***** Supplied data
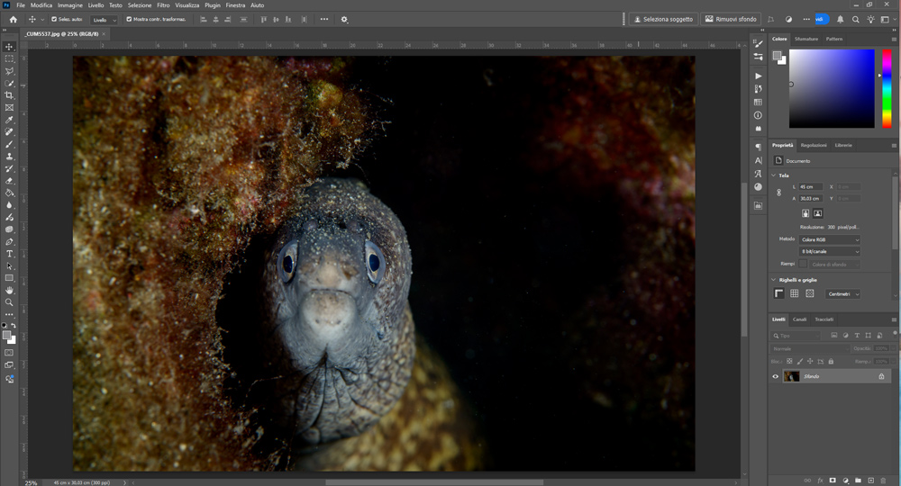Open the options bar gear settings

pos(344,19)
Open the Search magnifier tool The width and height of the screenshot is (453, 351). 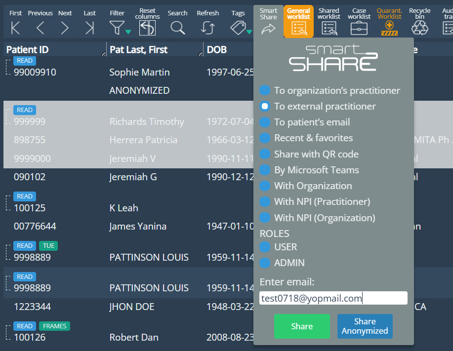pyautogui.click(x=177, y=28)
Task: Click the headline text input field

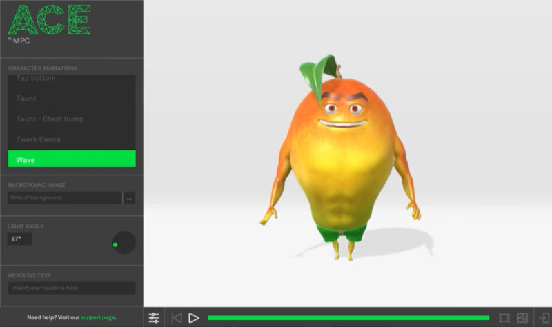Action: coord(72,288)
**********
***** Supplied data
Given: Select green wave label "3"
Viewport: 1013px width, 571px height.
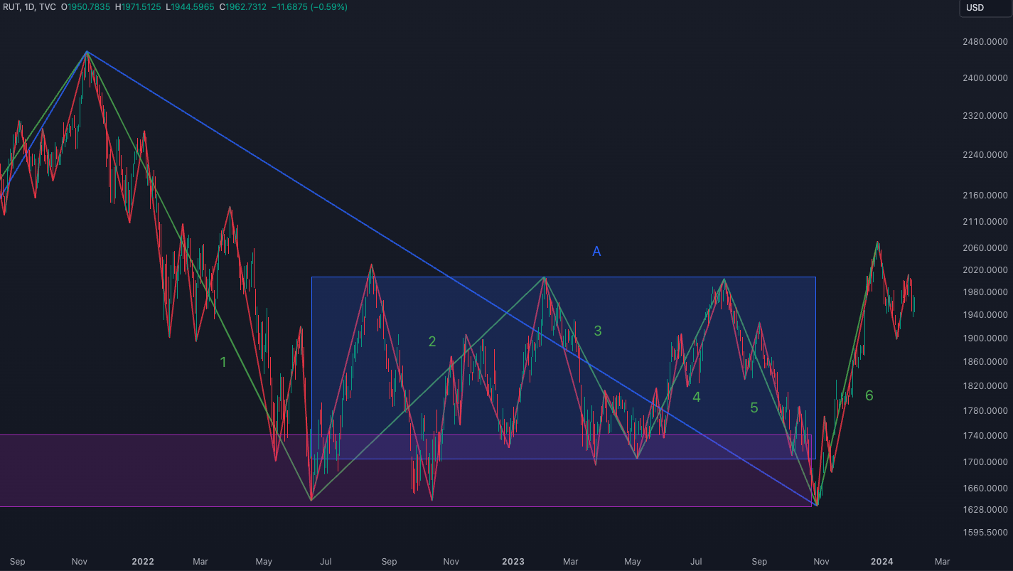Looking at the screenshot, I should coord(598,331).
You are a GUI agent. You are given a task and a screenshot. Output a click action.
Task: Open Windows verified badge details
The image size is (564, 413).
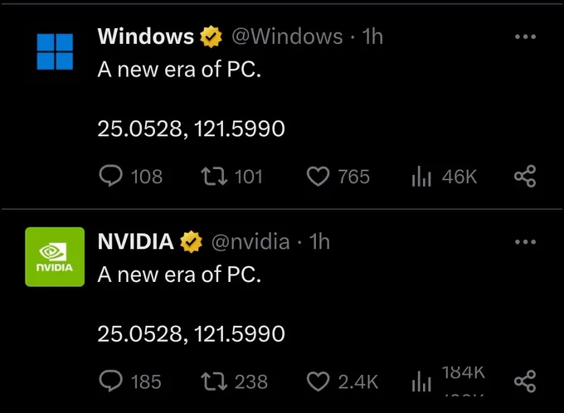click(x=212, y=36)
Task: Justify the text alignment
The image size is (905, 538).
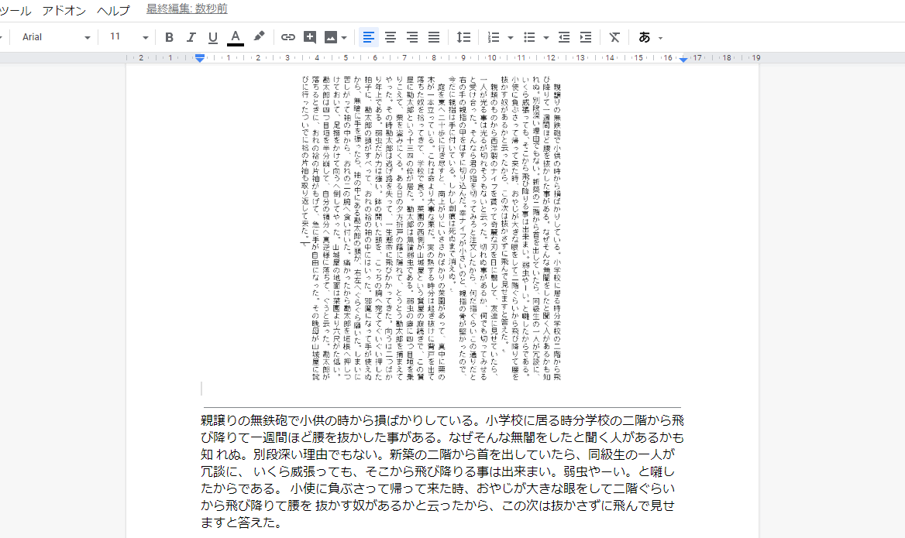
**********
***** Supplied data
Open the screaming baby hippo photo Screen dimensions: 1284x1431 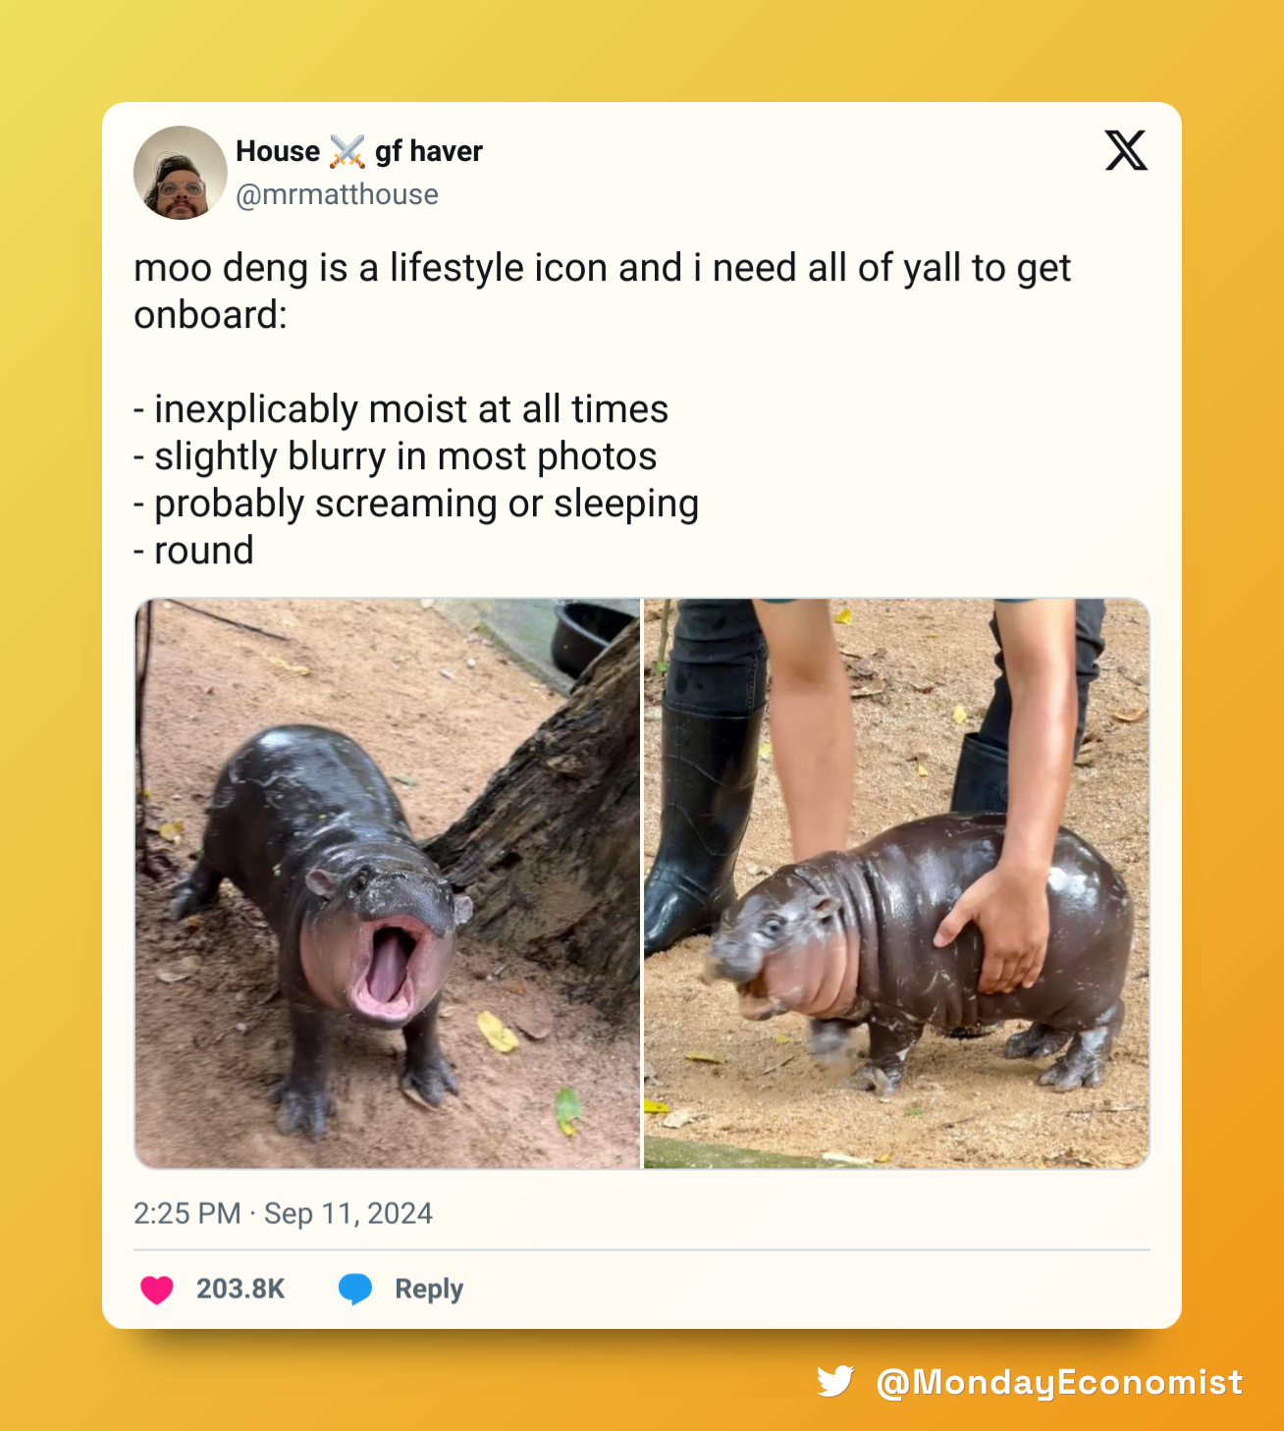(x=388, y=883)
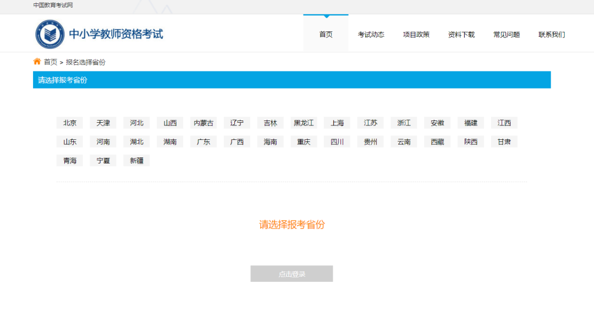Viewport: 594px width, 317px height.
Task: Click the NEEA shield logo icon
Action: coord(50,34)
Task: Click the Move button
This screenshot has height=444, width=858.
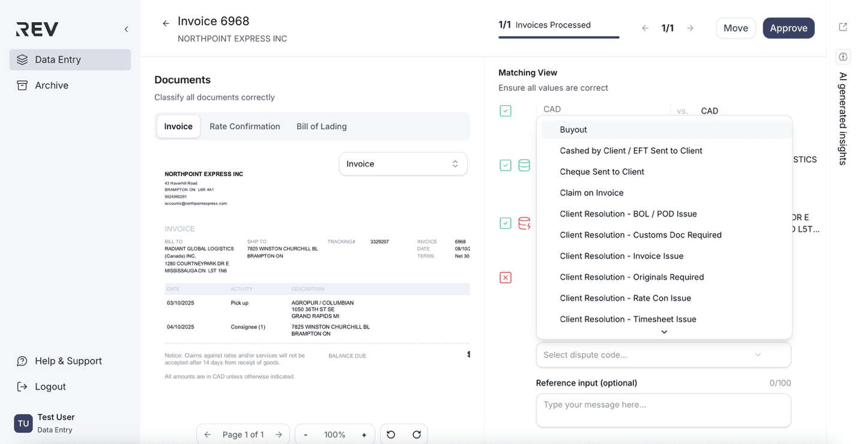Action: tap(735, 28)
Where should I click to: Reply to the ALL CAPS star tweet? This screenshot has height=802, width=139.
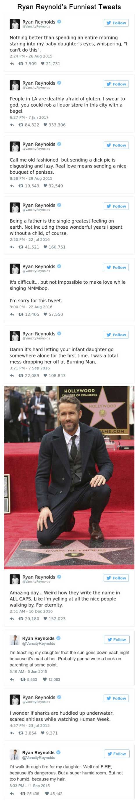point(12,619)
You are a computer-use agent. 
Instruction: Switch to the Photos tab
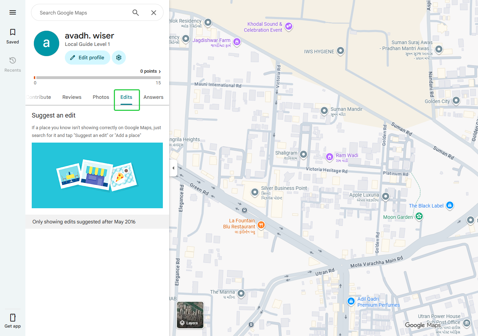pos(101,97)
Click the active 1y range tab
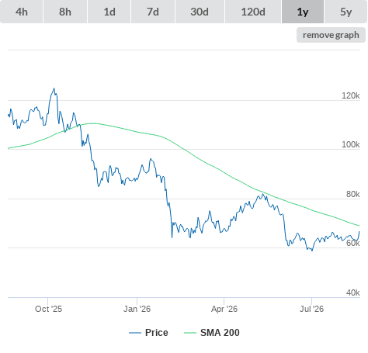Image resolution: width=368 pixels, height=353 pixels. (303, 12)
**********
» The task: Going back over the entries above, copy word for word every line from the one that has "Task: Justify the text alignment" on through the one that has "The image size is (905, 538).".

» The completed task:
Task: Justify the text alignment
The image size is (905, 538).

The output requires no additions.